**YOUR GOAL:** Which lines below mention "will"? Pick each one out.

**Pixel coordinate grounding data:**

:::

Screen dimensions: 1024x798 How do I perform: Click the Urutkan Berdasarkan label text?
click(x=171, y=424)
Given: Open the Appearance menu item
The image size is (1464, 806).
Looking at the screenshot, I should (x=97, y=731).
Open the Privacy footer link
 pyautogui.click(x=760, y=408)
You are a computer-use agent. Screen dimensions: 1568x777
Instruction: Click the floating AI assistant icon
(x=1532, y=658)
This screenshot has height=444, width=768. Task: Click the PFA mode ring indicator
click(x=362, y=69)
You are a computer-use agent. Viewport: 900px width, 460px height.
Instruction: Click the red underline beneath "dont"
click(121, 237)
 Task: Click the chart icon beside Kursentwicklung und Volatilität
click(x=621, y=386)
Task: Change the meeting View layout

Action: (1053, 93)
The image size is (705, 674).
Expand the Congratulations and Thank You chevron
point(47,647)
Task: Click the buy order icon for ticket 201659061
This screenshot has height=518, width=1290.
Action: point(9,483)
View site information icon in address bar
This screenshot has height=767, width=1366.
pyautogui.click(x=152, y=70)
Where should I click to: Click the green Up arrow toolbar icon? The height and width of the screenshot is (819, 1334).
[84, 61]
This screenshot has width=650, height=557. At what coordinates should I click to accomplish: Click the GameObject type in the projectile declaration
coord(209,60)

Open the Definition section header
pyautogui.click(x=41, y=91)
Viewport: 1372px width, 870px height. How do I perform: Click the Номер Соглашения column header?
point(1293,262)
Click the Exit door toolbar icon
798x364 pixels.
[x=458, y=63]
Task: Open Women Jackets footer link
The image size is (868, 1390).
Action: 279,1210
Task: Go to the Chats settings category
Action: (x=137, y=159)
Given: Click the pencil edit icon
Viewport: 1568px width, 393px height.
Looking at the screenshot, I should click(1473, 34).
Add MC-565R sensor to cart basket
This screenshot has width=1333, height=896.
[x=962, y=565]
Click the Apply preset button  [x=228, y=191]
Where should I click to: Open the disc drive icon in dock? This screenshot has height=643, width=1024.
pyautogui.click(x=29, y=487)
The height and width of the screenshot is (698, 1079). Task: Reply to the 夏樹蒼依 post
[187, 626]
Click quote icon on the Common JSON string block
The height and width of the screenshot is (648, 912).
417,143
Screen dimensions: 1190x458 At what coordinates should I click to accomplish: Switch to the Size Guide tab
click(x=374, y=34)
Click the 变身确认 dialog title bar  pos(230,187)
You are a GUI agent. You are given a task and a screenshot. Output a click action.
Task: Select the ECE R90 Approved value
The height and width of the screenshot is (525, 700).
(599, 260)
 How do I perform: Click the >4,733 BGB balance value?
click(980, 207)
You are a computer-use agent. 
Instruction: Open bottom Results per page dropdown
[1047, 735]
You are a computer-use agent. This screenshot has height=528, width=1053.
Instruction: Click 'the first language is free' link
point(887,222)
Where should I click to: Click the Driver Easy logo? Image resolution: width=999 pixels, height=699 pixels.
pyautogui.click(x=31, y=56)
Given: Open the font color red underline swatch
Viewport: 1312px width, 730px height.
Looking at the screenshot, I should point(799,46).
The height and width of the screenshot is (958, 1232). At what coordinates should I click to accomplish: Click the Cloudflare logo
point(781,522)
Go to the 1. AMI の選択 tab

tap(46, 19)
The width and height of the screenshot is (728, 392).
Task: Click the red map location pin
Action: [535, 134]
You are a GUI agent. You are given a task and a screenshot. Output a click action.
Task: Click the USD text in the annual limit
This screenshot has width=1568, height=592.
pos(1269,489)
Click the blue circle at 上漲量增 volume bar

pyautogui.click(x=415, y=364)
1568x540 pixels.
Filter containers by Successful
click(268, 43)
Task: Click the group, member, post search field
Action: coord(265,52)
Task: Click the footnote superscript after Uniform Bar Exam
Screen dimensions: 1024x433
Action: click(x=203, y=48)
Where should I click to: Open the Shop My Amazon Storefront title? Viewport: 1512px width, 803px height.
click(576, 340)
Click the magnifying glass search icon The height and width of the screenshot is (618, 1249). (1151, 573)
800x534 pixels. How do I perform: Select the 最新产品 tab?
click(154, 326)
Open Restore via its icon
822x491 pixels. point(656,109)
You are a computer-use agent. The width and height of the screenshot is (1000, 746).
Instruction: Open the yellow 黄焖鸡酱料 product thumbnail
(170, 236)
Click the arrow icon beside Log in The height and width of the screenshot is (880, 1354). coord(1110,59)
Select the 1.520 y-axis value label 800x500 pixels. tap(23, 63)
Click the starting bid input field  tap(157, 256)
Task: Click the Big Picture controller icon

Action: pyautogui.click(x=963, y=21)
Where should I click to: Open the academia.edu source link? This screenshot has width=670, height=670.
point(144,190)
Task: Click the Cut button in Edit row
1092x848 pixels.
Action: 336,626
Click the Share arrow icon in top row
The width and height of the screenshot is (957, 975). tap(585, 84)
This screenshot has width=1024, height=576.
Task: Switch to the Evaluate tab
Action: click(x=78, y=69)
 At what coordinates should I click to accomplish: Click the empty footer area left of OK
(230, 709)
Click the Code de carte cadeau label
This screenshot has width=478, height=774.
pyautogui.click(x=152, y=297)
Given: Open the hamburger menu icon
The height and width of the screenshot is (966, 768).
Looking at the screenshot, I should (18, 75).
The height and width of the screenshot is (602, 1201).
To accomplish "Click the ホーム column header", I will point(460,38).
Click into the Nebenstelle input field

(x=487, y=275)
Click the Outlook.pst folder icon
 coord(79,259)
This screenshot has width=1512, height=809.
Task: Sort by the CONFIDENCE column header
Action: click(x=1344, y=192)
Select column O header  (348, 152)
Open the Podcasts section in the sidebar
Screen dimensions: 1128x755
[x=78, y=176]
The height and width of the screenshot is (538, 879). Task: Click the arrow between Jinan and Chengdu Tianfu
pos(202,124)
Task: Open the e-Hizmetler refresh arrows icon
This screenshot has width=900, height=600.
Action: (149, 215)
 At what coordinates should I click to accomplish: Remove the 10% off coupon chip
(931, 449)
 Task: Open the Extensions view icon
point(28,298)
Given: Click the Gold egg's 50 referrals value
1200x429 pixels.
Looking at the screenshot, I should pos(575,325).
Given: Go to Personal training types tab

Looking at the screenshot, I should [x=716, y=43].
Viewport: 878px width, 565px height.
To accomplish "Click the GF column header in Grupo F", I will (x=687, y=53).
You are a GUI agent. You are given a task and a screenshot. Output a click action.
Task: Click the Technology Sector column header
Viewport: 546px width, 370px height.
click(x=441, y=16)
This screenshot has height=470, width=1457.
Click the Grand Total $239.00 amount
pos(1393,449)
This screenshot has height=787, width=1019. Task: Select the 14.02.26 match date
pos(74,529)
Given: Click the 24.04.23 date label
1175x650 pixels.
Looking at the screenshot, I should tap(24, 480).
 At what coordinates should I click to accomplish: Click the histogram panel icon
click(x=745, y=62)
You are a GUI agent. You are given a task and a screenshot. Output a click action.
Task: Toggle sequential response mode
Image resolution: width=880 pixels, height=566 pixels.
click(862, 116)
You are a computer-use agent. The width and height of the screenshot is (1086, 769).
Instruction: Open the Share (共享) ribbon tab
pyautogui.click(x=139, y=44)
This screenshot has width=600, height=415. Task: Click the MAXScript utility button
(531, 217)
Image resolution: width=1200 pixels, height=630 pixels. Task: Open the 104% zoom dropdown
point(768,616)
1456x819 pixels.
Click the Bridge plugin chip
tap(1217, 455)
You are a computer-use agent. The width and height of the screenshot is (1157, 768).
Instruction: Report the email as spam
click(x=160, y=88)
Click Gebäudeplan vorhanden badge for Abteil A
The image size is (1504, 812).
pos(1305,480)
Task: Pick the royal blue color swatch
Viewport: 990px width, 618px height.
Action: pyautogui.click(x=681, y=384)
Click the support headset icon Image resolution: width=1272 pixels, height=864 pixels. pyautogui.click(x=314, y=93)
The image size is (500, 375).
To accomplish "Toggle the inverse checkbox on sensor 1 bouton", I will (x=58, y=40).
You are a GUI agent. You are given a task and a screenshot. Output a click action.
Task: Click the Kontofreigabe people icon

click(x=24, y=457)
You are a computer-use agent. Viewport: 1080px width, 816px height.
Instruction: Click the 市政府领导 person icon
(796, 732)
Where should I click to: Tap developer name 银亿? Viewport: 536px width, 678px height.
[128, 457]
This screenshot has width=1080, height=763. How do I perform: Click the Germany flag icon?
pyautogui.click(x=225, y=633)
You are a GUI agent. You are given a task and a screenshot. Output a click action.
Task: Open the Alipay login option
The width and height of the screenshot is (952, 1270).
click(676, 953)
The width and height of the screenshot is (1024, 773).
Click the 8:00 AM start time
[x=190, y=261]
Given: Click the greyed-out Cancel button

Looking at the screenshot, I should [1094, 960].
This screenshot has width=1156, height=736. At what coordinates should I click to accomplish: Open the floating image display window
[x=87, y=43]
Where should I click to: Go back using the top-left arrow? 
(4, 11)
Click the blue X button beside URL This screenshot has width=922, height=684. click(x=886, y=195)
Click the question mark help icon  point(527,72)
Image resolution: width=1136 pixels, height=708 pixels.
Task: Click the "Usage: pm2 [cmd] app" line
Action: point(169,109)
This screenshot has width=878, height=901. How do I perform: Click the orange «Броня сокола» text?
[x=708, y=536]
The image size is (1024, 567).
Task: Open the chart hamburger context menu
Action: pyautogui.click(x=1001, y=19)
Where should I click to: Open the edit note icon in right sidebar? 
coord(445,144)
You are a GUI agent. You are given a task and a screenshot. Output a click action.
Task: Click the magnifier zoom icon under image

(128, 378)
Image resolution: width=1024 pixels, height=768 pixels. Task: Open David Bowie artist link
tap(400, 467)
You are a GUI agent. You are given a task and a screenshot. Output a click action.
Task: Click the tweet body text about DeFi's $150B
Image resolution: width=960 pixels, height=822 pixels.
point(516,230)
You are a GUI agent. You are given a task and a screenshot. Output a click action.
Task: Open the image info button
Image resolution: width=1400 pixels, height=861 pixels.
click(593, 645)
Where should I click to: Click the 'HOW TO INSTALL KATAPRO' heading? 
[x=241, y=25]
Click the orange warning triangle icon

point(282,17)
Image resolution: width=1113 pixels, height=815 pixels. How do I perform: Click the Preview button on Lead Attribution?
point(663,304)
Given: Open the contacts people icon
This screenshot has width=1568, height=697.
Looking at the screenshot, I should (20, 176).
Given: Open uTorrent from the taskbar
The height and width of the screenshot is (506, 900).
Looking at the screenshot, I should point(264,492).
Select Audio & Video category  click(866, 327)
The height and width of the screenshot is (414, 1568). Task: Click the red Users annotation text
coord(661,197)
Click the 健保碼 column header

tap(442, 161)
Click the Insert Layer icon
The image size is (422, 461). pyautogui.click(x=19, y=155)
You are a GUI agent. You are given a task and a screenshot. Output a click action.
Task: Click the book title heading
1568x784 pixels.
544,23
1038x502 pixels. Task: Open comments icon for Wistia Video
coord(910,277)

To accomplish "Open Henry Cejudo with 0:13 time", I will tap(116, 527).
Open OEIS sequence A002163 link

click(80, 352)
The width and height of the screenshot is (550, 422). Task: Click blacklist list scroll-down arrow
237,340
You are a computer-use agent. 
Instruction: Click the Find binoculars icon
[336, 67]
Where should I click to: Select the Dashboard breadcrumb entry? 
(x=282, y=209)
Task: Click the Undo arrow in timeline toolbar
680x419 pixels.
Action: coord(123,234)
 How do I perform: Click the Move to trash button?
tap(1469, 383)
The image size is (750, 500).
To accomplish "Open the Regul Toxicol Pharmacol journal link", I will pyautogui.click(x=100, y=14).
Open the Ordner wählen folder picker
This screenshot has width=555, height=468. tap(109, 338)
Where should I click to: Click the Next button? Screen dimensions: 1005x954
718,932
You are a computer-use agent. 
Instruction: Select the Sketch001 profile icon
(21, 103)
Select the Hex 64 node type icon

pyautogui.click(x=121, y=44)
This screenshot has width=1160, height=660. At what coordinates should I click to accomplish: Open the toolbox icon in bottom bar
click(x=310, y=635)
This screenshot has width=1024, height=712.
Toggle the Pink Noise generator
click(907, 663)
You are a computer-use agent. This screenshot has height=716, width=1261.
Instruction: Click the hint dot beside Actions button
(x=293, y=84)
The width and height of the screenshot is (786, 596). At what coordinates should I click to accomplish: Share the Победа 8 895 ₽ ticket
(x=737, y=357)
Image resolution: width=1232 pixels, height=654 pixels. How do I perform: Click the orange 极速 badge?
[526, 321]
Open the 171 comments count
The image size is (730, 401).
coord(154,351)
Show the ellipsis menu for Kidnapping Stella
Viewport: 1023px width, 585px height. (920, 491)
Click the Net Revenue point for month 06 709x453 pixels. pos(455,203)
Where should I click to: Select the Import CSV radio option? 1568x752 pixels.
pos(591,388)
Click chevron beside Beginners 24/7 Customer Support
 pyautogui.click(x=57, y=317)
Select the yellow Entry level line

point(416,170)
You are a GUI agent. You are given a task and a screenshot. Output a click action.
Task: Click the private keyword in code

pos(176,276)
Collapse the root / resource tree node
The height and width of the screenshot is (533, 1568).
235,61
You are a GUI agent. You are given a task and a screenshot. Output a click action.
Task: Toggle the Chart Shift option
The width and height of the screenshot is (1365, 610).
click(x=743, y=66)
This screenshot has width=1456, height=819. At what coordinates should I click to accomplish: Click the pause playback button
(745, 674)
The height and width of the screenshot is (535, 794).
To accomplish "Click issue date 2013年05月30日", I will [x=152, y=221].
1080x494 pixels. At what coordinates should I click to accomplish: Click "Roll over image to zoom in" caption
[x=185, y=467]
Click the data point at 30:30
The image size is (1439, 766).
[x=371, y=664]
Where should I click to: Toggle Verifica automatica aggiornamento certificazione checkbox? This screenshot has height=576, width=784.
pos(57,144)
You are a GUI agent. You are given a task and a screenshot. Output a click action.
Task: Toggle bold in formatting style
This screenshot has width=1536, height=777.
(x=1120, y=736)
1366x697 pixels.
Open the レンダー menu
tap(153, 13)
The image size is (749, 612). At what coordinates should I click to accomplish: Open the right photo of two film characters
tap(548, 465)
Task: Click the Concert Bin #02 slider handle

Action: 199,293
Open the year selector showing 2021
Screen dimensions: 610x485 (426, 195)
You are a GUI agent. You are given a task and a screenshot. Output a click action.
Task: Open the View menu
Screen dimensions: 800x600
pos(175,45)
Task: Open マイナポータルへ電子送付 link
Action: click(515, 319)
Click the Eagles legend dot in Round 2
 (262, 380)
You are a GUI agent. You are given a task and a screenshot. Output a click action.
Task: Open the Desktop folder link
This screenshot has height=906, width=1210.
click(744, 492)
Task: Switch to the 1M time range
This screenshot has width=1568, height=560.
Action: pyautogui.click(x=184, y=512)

:::

**COMPLETED EXERCISE:**
To accomplish "Click the ホーム column header", I will point(460,38).
To accomplish "Click the GF column header in Grupo F", I will (x=687, y=53).
To accomplish "Toggle the inverse checkbox on sensor 1 bouton", I will (x=58, y=40).
To accomplish "Open Henry Cejudo with 0:13 time", I will tap(116, 527).
To accomplish "Open the Regul Toxicol Pharmacol journal link", I will pyautogui.click(x=100, y=14).
To accomplish "Click issue date 2013年05月30日", I will [x=152, y=221].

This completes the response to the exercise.